# Happy birthday remz!!!!



## Northwoods10 (Nov 22, 2010)

I'm a day late!! But we just got power back on yesterday!! (See post in General Talk!) 

I can't believe my boy is one year old today!! 

HAPPY BIRTHDAY REMZ!!!! 
Here are some pictures from the last year and of today's birthday celebrations!
The day we brought him home










One Proud Daddy!









One Proud Momma!









He grew up so fast...and we learned a lot about our speckled boy..










We learned he loves snow!









Continued...


----------



## Northwoods10 (Nov 22, 2010)

We found out you have an awesome natural ability to hunt...



















We found out you LOVE LOVE LOVE water!!









Continued..


----------



## Northwoods10 (Nov 22, 2010)

We found out you have the natural ability to jump like a crazy fool!!









We found out you would kick ass in dock dogs and win your first event!!









Today we celebrated with a trip to the lake! (And beat the tourists!)









And the puppies got raw steaks for dinner









One happy birthday boy!!











Today is your day Remz. We love you so much. You've opened up our lives into so much more than we could have ever imagined. We wanted to rip our hair out not knowing how to train such a more complex breed, but lts of hard work and dedication have given us a sense of accomplishment and we know we have a very happy dog. We love you baby boy!!!


----------



## DaneMama (Jun 27, 2008)

Happy birthday Remi!!! He's grown into one handsome boy! arty:


----------



## CorgiPaws (Mar 31, 2009)

Awhhh, i love threads like this!!! 
HAPPY BIRTHDAY, Remi!!!
* * * * * * *
### Work instructions
(1) In the birthday thread, rewrite the passage starting with "Today is your" and going on through "(Jun 27, 2008)", replacing "baby boy" with "good boy".
(2) Answer these questions about the birthday thread:
(a) How old is the dog on the day of the first post?
(b) Where did they go to celebrate that day?
(c) What did the puppies get for dinner?

(Data items)
* * * * * * *
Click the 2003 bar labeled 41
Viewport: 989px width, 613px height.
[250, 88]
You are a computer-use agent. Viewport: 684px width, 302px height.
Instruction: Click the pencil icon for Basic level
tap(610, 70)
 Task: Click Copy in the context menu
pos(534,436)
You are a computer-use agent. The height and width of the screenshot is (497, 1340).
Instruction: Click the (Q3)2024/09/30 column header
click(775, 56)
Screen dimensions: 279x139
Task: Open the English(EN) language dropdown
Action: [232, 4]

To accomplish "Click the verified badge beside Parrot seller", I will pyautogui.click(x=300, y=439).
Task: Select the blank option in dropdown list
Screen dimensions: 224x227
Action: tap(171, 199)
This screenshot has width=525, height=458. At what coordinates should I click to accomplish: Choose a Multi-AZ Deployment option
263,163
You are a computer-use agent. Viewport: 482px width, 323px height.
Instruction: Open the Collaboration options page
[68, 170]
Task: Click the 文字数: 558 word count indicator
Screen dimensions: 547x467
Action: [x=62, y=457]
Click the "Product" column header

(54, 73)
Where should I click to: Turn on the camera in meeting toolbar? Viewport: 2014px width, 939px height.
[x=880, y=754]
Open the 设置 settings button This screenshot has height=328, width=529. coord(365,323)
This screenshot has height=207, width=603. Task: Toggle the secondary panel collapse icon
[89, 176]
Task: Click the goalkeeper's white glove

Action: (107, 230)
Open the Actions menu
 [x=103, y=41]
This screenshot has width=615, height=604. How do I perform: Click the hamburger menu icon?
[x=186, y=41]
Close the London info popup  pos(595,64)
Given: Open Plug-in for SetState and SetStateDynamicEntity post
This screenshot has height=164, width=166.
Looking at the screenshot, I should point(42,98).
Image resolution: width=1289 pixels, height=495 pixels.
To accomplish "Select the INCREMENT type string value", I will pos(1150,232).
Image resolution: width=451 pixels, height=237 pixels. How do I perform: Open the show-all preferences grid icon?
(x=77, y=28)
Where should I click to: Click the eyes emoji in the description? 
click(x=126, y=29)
* * * * * * *
### Exercise answers
(1)
Today is your day Remz. We love you so much. You've opened up our lives into so much more than we could have ever imagined. We wanted to rip our hair out not knowing how to train such a more complex breed, but lts of hard work and dedication have given us a sense of accomplishment and we know we have a very happy dog. We love you good boy!!!


----------



## DaneMama (Jun 27, 2008)

(2)
(a) One year old.
(b) The lake.
(c) Raw steaks.